Benefits of Baker Street as a partner
| Benefit | What it gives CDP |
|---|---|
| Faster starts with less re-discovery | Existing project, system, source, and decision context is carried forward through Index, reducing repeated investigation when a workflow changes hands or expands. |
| Delivery tied to evidence | Working software and workflow changes are accompanied by traceable sources, assumptions, decisions, limitations, and open questions. |
| Safer AI iteration | Evaluation cases, failure modes, human-review points, and fallback paths make AI-assisted workflows easier to assess and improve without treating model output as automatically correct. |
| Reusable capability across workflows | Patterns, connectors, evaluation checks, and operating notes from one project can inform later CDP workflows while preserving project-specific boundaries. |
| Durable handover | Runbooks, repository context, decision records, and maintainer guidance help CDP teams continue the work after a delivery phase ends. |
| Cross-functional coordination | A shared project memory gives product, engineering, data, governance, analytics, and domain teams a common evidence base for decisions and dependencies. |
| Partner-friendly delivery | Baker Street can work alongside CDP teams and existing platform, data, and delivery partners, making responsibilities, interfaces, and unresolved dependencies explicit. |
Partnership approach
- Investigate: map the workflow, users, systems, data boundaries, risks, owners, and evidence before selecting an AI or automation path.

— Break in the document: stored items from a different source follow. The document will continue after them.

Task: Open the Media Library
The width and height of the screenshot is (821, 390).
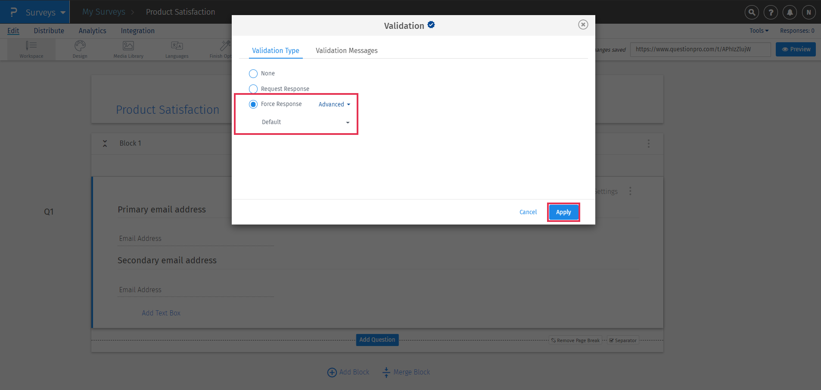Action: (128, 49)
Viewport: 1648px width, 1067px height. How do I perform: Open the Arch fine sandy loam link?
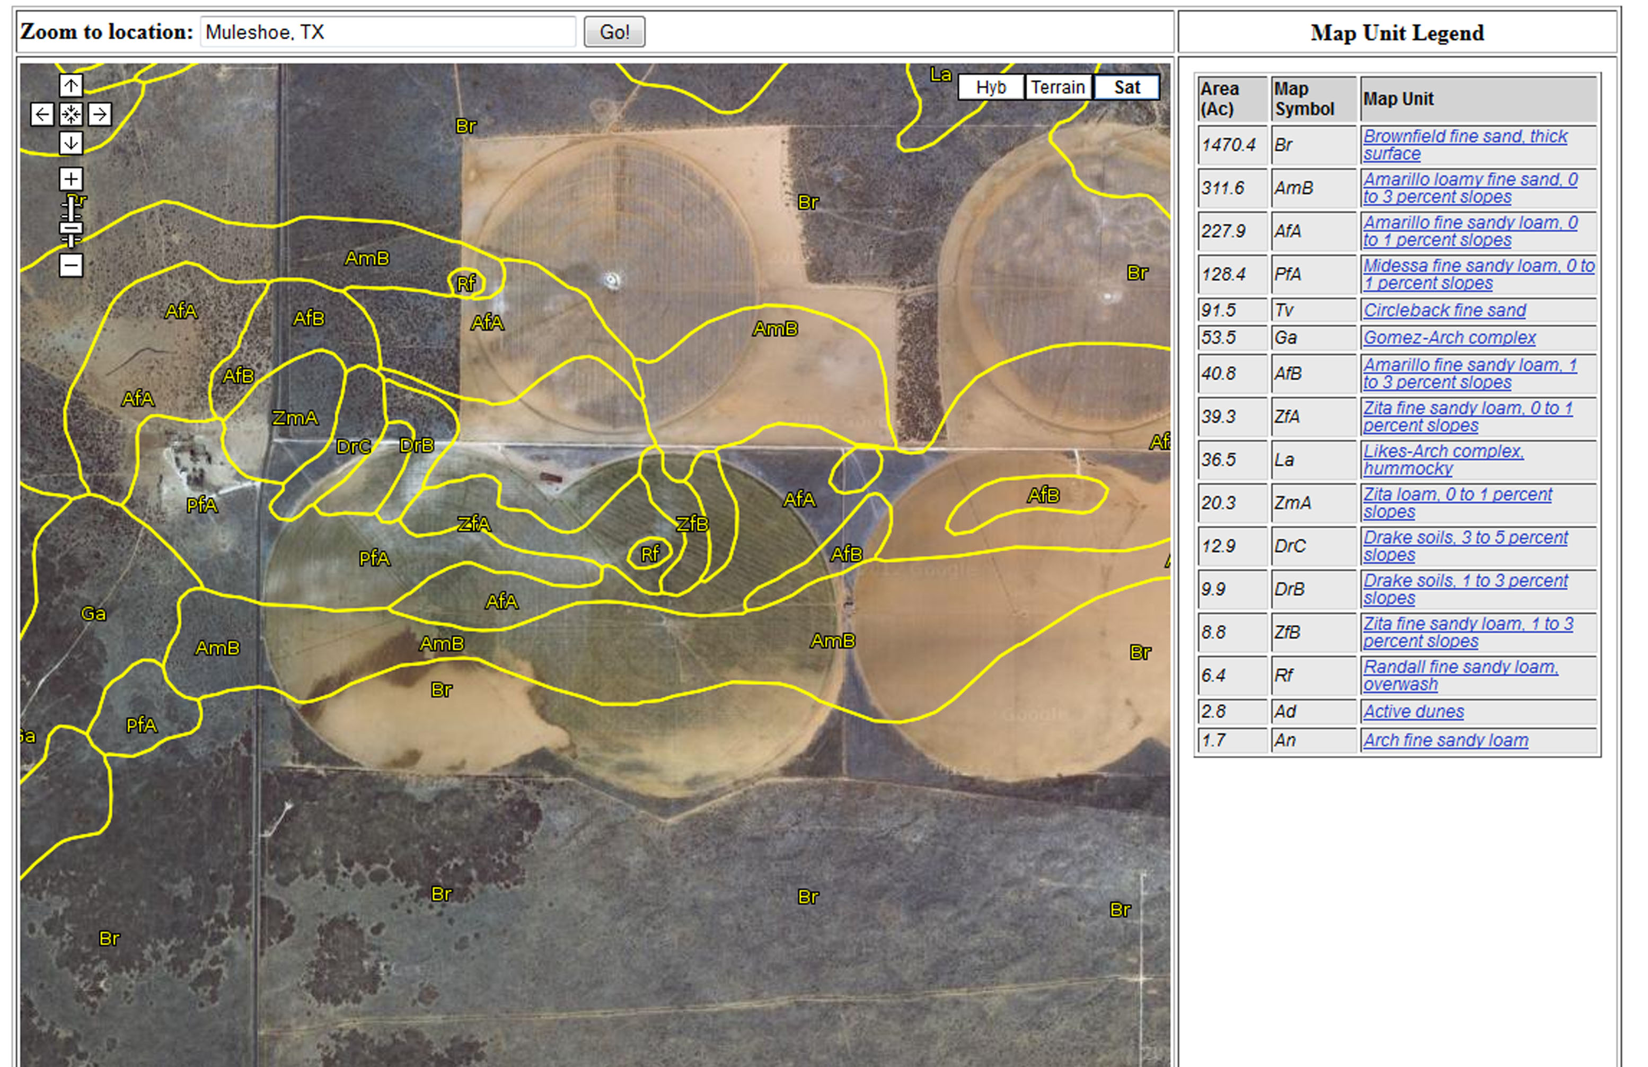pyautogui.click(x=1445, y=741)
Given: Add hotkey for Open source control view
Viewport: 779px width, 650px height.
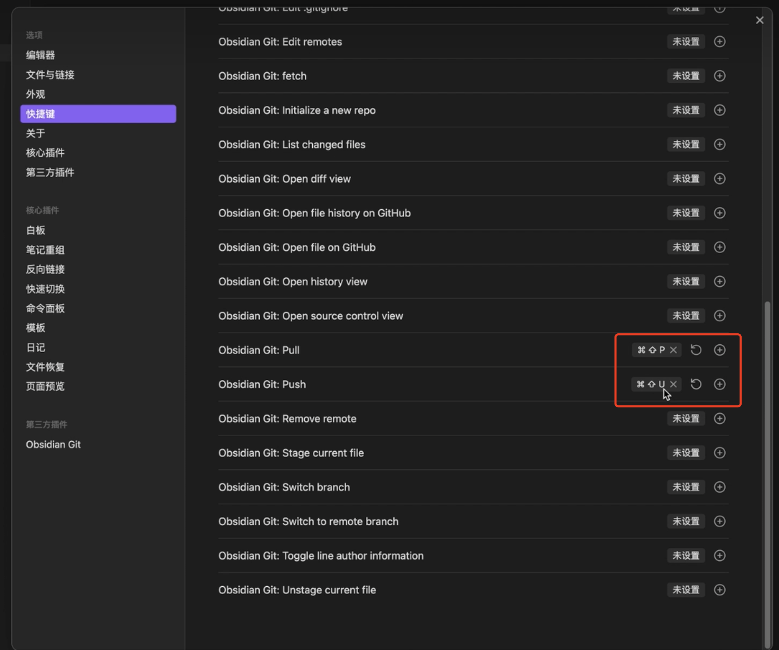Looking at the screenshot, I should coord(719,316).
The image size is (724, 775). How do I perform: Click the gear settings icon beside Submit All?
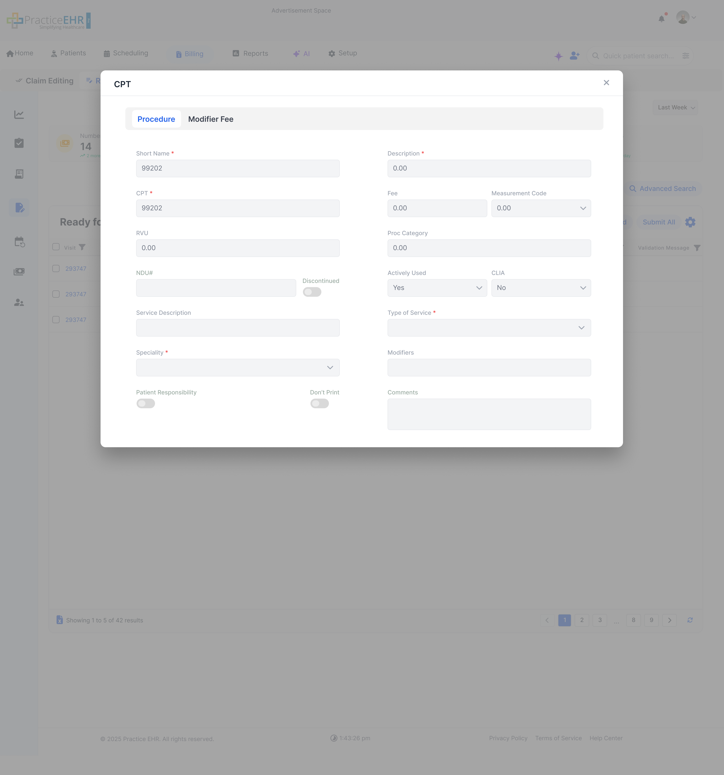[x=690, y=222]
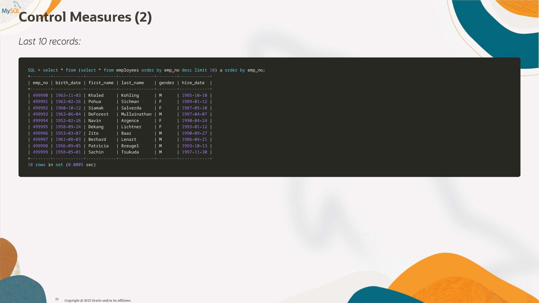The height and width of the screenshot is (303, 539).
Task: Click the hire_date column header
Action: pos(193,83)
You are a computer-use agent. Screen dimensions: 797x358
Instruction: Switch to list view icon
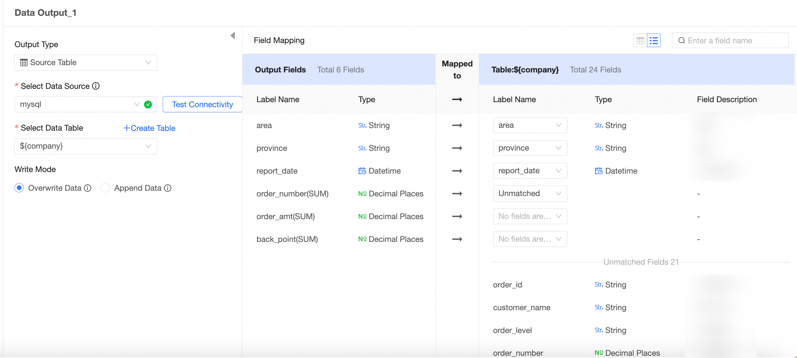[654, 40]
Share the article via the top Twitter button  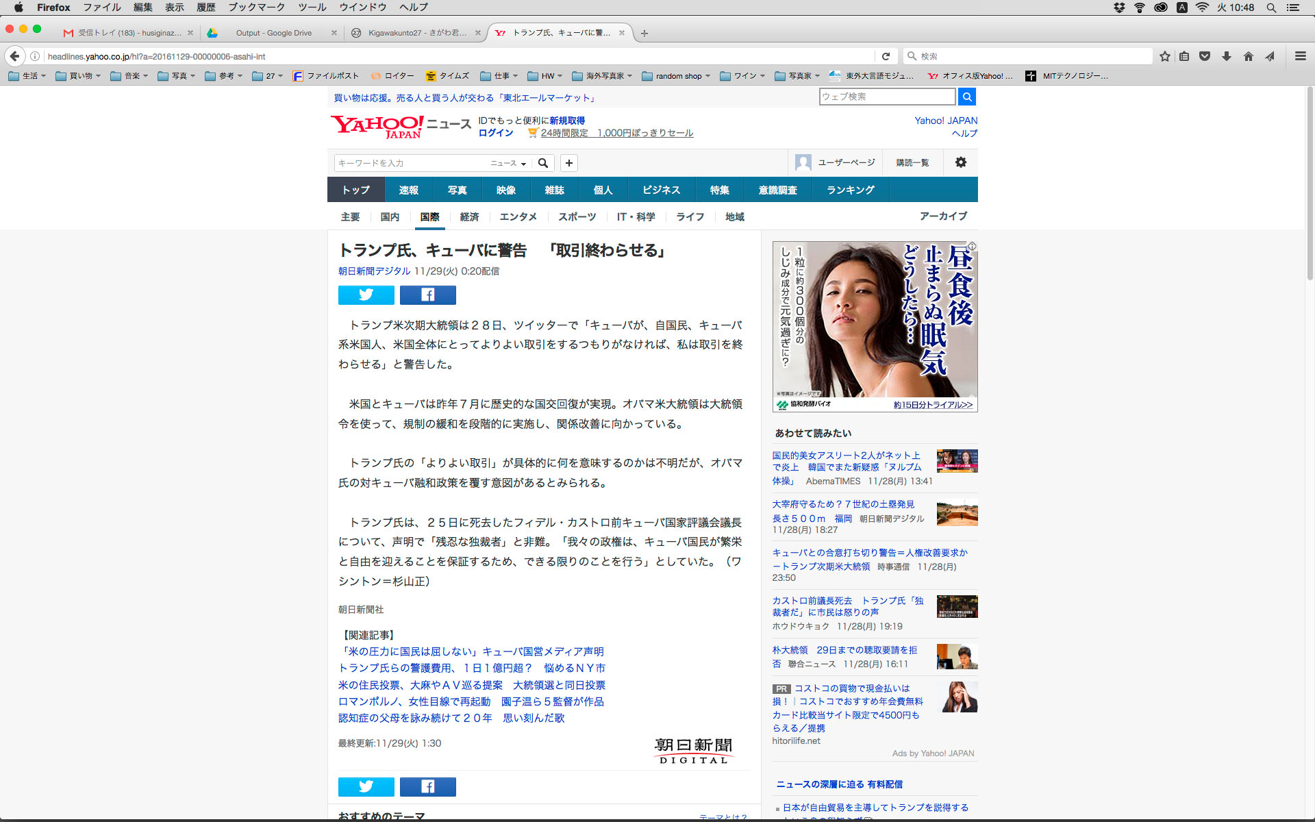[x=366, y=295]
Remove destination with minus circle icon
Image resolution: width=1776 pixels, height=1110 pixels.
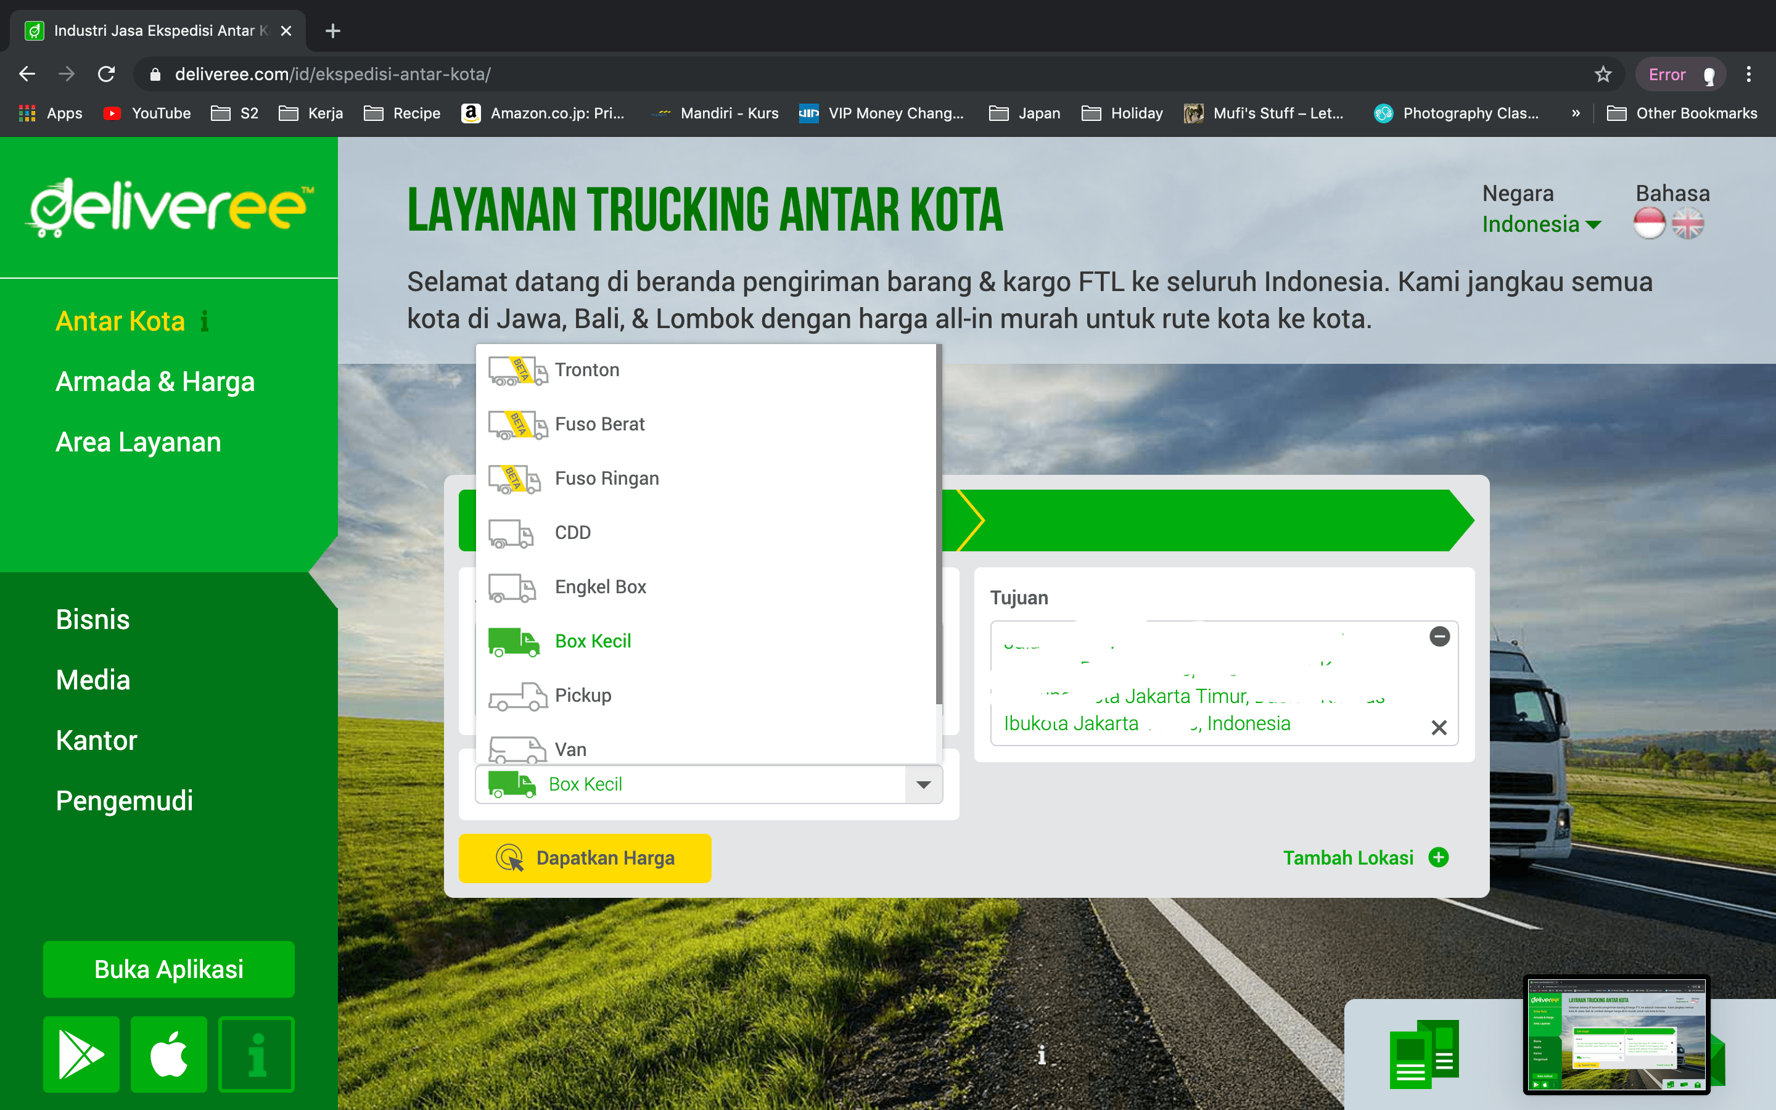coord(1439,636)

- Deliver: build or improve a bounded workflow with observable outputs, human control, and practical acceptance evidence.
- Evaluate: capture expected behaviour, representative failures, limitations, and the checks needed before broader use.
- Record: update Index with the sources, decisions, implementation context, runbooks, and open questions needed for future work.
- Transfer and expand: pair with CDP maintainers, hand over reusable assets, and use real operating evidence to decide whether to stop, continue, or extend the pattern to another workflow.
Repository role
| Area | Description |
|---|---|
| Project memory | Durable, source-aware notes for CDP climate, AI, analytics, and data-platform work. |
| Project portfolio | projects/ connects project pages, implementation notes, operational evidence, and related partner context. |
| Repository intelligence | projects/cdp-repository-portfolio/ inventories relevant repositories and makes ownership, activity, and documentation gaps easier to inspect. |
| Delivery workflows | workflows/ stores reusable playbooks for technical discovery, AI augmentation, due diligence, migration, and delivery planning. |
| Partner and connector context | partners/ and connectors/ record stable responsibilities, integration surfaces, and operational dependencies. |
| AI-readable access | mcp/ exposes approved project memory and repository metadata to compatible local tooling. |
Current CDP scope
- Google Earth Engine and environmental disclosure data products.
- Adaptation & Action Explorer product, analytics, feedback, and operating context.
- CDP Ask AI delivery and evaluation context.
- AI-assisted corporate report and disclosure-question processing.
- Overture Maps and GERS ID adoption.
- Geospatial lookup and data-platform coordination.
- Repository intelligence, decision memory, evaluation evidence, risks, and open questions for CDP delivery work.
Working boundaries
- CDP retains ownership of its product, data, policy, licensing, governance, and external-communication decisions.
- AI-assisted outputs require the review and fallback appropriate to the workflow; this profile does not imply guaranteed accuracy or autonomous decision-making.
- Sensitive access details, personal relationship notes, mailbox evidence, pricing, and contract strategy remain outside this shared Index.
- New production integrations remain subject to the relevant CDP security, data-protection, platform, and operational approvals.